▶ _What you need to do_:
Reproduce each of the following records without any deviation.

*** Entries shown ***

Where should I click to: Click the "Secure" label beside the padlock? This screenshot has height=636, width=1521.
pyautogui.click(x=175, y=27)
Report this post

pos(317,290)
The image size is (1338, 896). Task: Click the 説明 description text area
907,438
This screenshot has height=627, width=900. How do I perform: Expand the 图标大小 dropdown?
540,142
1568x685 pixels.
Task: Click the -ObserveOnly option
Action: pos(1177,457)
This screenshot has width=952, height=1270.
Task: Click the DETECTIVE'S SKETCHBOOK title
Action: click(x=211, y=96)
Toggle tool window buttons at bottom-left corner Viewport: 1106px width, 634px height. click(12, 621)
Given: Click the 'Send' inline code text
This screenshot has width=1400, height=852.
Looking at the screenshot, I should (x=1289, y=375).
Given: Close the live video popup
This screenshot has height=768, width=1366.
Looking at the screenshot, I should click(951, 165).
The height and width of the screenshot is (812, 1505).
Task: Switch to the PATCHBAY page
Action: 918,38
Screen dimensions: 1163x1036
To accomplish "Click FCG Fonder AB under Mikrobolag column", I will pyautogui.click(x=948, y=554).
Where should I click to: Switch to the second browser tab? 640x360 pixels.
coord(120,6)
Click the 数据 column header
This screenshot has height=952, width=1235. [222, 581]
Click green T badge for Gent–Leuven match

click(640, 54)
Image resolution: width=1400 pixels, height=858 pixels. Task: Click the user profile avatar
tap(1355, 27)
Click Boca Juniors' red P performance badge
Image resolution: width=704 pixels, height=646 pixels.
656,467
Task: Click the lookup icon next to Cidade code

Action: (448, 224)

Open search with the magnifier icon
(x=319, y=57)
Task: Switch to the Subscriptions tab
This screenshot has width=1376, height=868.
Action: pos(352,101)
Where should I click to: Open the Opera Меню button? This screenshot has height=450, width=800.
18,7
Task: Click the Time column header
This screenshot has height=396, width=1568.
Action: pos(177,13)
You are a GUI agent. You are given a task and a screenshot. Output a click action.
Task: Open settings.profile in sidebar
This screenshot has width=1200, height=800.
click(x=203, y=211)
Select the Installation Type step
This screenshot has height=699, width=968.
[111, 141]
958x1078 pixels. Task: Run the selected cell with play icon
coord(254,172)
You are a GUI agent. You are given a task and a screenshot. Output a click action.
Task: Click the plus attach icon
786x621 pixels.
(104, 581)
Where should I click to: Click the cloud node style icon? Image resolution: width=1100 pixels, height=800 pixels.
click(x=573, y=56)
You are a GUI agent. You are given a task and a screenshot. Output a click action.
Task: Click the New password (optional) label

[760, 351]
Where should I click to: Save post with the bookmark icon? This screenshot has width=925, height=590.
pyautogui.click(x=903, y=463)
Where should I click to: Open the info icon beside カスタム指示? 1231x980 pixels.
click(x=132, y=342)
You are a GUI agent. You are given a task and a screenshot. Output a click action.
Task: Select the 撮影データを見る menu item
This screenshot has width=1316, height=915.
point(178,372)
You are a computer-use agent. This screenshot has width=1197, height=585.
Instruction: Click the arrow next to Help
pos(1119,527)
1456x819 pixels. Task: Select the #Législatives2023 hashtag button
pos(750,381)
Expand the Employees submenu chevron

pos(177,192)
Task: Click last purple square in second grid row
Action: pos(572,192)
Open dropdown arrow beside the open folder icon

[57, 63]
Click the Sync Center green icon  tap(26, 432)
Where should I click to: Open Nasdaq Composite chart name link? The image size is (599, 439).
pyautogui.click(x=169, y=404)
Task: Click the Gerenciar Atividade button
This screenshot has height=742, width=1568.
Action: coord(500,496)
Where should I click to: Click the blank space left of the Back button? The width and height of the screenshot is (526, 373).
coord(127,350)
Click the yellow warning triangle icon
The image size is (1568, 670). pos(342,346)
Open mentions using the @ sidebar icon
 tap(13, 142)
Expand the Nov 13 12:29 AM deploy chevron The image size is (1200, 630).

*** End of Entries shown ***

▶ _Answer box_:
Where should I click to: Click the "Secure" label beside the padlock? This screenshot has height=636, width=1521.
pyautogui.click(x=175, y=27)
Report this post

pos(317,290)
The image size is (1338, 896). Task: Click the 説明 description text area
907,438
This screenshot has height=627, width=900. How do I perform: Expand the 图标大小 dropdown?
540,142
1568x685 pixels.
Task: Click the -ObserveOnly option
Action: pos(1177,457)
This screenshot has width=952, height=1270.
Task: Click the DETECTIVE'S SKETCHBOOK title
Action: click(x=211, y=96)
Toggle tool window buttons at bottom-left corner Viewport: 1106px width, 634px height. click(12, 621)
Given: Click the 'Send' inline code text
This screenshot has width=1400, height=852.
Looking at the screenshot, I should (x=1289, y=375).
Given: Close the live video popup
This screenshot has height=768, width=1366.
Looking at the screenshot, I should click(951, 165).
The height and width of the screenshot is (812, 1505).
Task: Switch to the PATCHBAY page
Action: 918,38
Screen dimensions: 1163x1036
To accomplish "Click FCG Fonder AB under Mikrobolag column", I will pyautogui.click(x=948, y=554).
Where should I click to: Switch to the second browser tab? 640x360 pixels.
coord(120,6)
Click the 数据 column header
This screenshot has height=952, width=1235. [222, 581]
Click green T badge for Gent–Leuven match

click(640, 54)
Image resolution: width=1400 pixels, height=858 pixels. Task: Click the user profile avatar
tap(1355, 27)
Click Boca Juniors' red P performance badge
Image resolution: width=704 pixels, height=646 pixels.
656,467
Task: Click the lookup icon next to Cidade code

Action: (448, 224)

Open search with the magnifier icon
(x=319, y=57)
Task: Switch to the Subscriptions tab
This screenshot has width=1376, height=868.
Action: pos(352,101)
Where should I click to: Open the Opera Меню button? This screenshot has height=450, width=800.
18,7
Task: Click the Time column header
This screenshot has height=396, width=1568.
Action: pos(177,13)
You are a GUI agent. You are given a task and a screenshot. Output a click action.
Task: Open settings.profile in sidebar
This screenshot has width=1200, height=800.
click(x=203, y=211)
Select the Installation Type step
This screenshot has height=699, width=968.
[111, 141]
958x1078 pixels. Task: Run the selected cell with play icon
coord(254,172)
You are a GUI agent. You are given a task and a screenshot. Output a click action.
Task: Click the plus attach icon
786x621 pixels.
(104, 581)
Where should I click to: Click the cloud node style icon? Image resolution: width=1100 pixels, height=800 pixels.
click(x=573, y=56)
You are a GUI agent. You are given a task and a screenshot. Output a click action.
Task: Click the New password (optional) label

[760, 351]
Where should I click to: Save post with the bookmark icon? This screenshot has width=925, height=590.
pyautogui.click(x=903, y=463)
Where should I click to: Open the info icon beside カスタム指示? 1231x980 pixels.
click(x=132, y=342)
You are a GUI agent. You are given a task and a screenshot. Output a click action.
Task: Select the 撮影データを見る menu item
This screenshot has width=1316, height=915.
point(178,372)
You are a computer-use agent. This screenshot has width=1197, height=585.
Instruction: Click the arrow next to Help
pos(1119,527)
1456x819 pixels. Task: Select the #Législatives2023 hashtag button
pos(750,381)
Expand the Employees submenu chevron

pos(177,192)
Task: Click last purple square in second grid row
Action: pos(572,192)
Open dropdown arrow beside the open folder icon

[57, 63]
Click the Sync Center green icon  tap(26, 432)
Where should I click to: Open Nasdaq Composite chart name link? The image size is (599, 439).
pyautogui.click(x=169, y=404)
Task: Click the Gerenciar Atividade button
This screenshot has height=742, width=1568.
Action: coord(500,496)
Where should I click to: Click the blank space left of the Back button? The width and height of the screenshot is (526, 373).
coord(127,350)
Click the yellow warning triangle icon
The image size is (1568, 670). pos(342,346)
Open mentions using the @ sidebar icon
 tap(13, 142)
Expand the Nov 13 12:29 AM deploy chevron The image size is (1200, 630).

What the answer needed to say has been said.